IEEE Transactions on Intelligent Vehicles | 2016
Louis Tijerina; Mike Blommer; Reates Curry; Radhakrishnan Swaminathan; Dev S. Kochhar; Walter J. Talamonti
An exploratory study in a moving-base simulator with 34 volunteers examined the effects of automated driving system reduced-confidence notifications on driver response. Reduced confidence in this context is defined as a system performance level that is lower than optimal, yet not so low as to disable the system. The threshold for such a level is essentially a policy decision based on perceived costs and benefits of keeping the automation engaged versus disengaging it. So, a reduced-confidence notification was designed to simply indicate that the driver should be especially vigilant to the increased potential to have to take manual control of the vehicle. An actual manual takeover request from the automated system would require the driver to take manual control of the vehicle. To investigate this, a 32-min highway driving scenario was constructed for this exploratory investigation that included 16 potential loss-of-lane tracking segments within this time frame. Three factors at two levels (low/high) each were crossed and presented in a between-subjects experimental design. One factor was system confidence/competence match, which refers to the ratio of the number of actual automation system failures over the number of reduced-confidence notifications. A second factor was the consequence of automation failure, i.e., drifting toward a busy traffic lane or drifting toward a wide shoulder. The third factor was detectability, or being able to see versus not see why the automated driving system began to drift out-of-lane.
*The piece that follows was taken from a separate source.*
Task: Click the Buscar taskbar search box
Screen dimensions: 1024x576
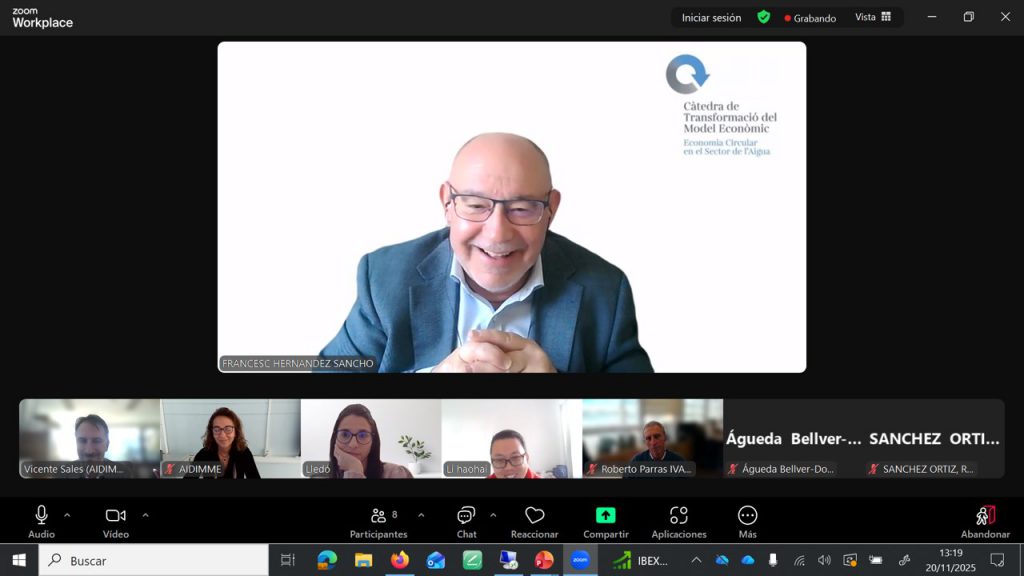Action: tap(154, 560)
Data analyses indicated that automated driving with reduced-confidence notifications was judged to be both useful and acceptable regardless of the manipulated factors. However, the lowest incidence of preemption (i.e., manual takeovers prior to the start of a lane drift) was associated with low automation competence/confidence match and low detectability, regardless of consequences. It was also associated with responding later by some drivers. On the other hand, when the reduced-confidence notifications were perfectly matched with the need to manually takeover, there were fewer instances of delayed driver responses. Results are discussed in terms of “cry wolf” effects.